物理的に分離することが不可能である場合はもちろん、分離によって物が毀損される場合や分離のために過大な費用を必要とする場合にも附合の効果が認められる、とするのが多数説的見解と思われる。
不動産の付合
- 不動産の所有者は、当該不動産に従として付合した物の所有権を取得する(242条)。
- 権原によって付属された物は付合しない(同条ただし書)。
つまり、ある水田に無関係な者が勝手に種を播いた場合、その苗は水田と一体になったとして(=附合して)水田の所有者の所有物となるが、当該水田を借り受けて(=権原によって)種を播いた場合には、その苗は種を播いた者の所有物になる、ということである。
しかし、苗が種を播いた者の所有物になるのは民法242条但書があるからではなく、水田の所有者と種を播いた者との間に契約(借地契約など)があるからである(よって同条但書は注意的規定である)。
なお通説によれば「従として付合」する物は動産に限られる。
土地と建物
この付合の例外が、土地と建物の関係である。すなわち、日本法では建物を土地とは別個の不動産として把握し、建物は土地と付合しないとされている(明文規定はないがそう解釈されている)。よって、他人の所有地に建物を建てた場合、当該建物は建てた者の所有物となる。つまり、無権原者が建物を建てた場合、土地所有者は当該建物の収去を請求できるが、当該建物の所有権を取得することはない。
他方、外国法においては建物が土地に付合するのがローマ法以来の原則(「地上物は土地に従う」)である。つまり、土地所有者でない者が建物を建てた場合、その建物は土地所有者の所有物となってしまうということである。
適用場面
典型的な適用場面としては、農地小作が盛んであった頃には田畑と農作物との関係と、借家人による無断増築部分の帰属・費用負担関係がある。

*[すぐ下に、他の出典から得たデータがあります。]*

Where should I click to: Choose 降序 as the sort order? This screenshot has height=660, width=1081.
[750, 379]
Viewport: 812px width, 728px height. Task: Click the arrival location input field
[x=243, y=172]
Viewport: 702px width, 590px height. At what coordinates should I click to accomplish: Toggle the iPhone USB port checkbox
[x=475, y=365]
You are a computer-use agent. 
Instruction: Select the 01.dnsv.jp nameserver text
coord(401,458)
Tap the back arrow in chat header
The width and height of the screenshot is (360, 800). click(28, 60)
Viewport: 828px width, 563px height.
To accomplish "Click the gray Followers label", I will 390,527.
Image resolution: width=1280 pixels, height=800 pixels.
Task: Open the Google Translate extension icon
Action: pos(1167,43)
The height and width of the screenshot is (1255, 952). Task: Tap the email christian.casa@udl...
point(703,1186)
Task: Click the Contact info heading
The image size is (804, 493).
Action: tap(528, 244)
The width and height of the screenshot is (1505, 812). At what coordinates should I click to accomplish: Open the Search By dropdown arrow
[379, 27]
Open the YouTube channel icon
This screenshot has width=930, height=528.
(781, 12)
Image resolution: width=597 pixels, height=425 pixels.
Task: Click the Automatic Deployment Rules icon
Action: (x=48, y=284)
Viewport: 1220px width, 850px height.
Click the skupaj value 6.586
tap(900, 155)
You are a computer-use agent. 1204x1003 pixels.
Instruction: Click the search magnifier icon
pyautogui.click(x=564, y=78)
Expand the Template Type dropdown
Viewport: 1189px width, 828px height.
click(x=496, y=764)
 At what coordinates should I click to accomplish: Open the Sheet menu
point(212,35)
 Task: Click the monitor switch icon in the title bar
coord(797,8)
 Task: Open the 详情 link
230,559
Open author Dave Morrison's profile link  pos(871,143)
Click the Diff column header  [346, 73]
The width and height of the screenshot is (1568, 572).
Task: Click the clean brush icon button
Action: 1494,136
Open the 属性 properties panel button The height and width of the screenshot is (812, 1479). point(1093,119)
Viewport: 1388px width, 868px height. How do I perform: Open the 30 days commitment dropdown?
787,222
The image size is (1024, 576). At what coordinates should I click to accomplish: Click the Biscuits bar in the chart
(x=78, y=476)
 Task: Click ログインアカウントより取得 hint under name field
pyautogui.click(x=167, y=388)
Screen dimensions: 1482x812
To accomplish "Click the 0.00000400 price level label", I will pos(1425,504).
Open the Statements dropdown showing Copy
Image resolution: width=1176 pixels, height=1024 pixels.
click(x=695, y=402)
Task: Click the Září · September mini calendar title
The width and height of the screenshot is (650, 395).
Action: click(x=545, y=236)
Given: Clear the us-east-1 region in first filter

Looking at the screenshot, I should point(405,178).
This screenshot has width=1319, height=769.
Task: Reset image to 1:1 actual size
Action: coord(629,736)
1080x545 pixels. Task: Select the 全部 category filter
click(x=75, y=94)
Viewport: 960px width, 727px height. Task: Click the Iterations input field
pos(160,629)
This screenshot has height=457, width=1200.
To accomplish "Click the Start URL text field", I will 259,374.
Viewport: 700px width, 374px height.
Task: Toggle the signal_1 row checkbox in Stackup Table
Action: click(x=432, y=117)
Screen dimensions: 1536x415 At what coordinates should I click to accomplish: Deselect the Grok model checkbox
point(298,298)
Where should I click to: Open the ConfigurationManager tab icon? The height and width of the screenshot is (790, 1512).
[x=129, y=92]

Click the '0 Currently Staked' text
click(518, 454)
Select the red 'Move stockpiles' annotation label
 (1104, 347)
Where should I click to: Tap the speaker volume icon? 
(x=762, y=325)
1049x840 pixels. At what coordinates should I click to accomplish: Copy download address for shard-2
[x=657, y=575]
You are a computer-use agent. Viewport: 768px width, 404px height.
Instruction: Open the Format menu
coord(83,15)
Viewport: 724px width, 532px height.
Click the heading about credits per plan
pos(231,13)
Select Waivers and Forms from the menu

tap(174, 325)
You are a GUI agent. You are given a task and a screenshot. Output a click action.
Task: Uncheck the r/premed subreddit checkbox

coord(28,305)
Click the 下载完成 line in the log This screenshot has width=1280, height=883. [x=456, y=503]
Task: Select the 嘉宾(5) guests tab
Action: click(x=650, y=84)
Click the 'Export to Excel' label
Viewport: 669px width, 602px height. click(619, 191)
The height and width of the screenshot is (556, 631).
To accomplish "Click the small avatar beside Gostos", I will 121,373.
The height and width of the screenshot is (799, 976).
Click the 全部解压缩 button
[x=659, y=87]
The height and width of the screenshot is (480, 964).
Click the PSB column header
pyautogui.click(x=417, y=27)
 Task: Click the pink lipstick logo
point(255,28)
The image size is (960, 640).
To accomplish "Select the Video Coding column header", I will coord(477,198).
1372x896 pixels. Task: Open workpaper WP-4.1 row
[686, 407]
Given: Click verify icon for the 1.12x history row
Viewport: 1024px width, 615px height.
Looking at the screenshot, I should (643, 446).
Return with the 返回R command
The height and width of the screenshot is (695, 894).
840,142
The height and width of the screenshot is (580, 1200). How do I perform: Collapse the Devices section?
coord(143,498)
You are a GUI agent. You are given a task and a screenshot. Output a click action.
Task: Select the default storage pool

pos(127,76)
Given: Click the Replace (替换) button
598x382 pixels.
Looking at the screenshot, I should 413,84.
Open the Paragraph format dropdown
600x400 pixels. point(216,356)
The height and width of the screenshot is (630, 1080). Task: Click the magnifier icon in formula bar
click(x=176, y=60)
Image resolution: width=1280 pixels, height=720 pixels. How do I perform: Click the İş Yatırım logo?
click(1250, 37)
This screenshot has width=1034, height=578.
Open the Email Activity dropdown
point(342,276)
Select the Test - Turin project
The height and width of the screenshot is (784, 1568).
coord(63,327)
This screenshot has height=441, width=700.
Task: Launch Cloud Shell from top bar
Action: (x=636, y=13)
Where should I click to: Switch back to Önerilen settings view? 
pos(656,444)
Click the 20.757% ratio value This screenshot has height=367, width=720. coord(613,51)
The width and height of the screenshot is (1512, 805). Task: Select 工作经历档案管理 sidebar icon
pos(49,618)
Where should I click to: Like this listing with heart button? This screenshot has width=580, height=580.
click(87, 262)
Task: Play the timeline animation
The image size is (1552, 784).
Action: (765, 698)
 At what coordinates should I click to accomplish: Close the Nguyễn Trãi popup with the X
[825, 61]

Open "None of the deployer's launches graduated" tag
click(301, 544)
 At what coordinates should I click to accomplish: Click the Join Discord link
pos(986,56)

しかし、前者の問題は農地改革による小作農の減少と農地法による小作農の保護によってほぼ解決されている。また、後者については民法上の付合の規定が予定していた問題ではなく、賃貸借契約の解釈の問題として処理されるべきものである。
付合のほかに加工の規定が関わる特殊な事例として最判昭和54年1月25日民集33巻1号26頁がある。
動産の付合
動産の付合とは、所有者を異にする数個の物が結合し、壊したり、多額の費用をかけなければ分離できない状態をいう。
- 結合によってできた合成物の所有権は主たる動産の所有者に帰属する(243条)。
- 物相互の主従を区別できない場合には共有となり、付合した当時の価格の割合に応じて共有持分を得る(244条)。
- この規定は混和の場合に準用される。
第三者の権利
付合により物の所有権が消滅した場合は、その物について存在する(第三者の)他の権利も消滅する(247条1項)。
そして、物の所有権の消滅の代わりに、物の所有者が合成物の単独所有者となった場合は、物について存在する他の権利は合成物について存在することになる。 また、物の所有者が合成物の共有者となった場合は、物について存在する他の権利は合成物の持分について存在することになる(247条2項)。
償金請求権
所有権を失うなど損失が発生した場合は当事者間の公平を図るため、所有権を失うなど損失を受けた者は、損失について不当利得の規定(703条、704条)に従い、その償金を請求することができる(248条)。
付合による所有権の取得は法律の規定に従ったものであるから、703条の「法律上の原因なく」にあたらず不当利得とはいえないが、償金請求権は不当利得返還請求権と本質的には同一の権利である。
主物・従物規定との違い
主物と従物の関係(87条参照)は付合に類似した概念であるが、問題となる場面が異なる。
まず主物と従物は同一の所有者に帰属する場合に適用される。また、従物概念の趣旨は主物の経済的価値・効用を増すためのものであるが、付合の場合はそれに限らない。そして、主物と従物の関係は、付合における結合ほど強固でなくても構わない。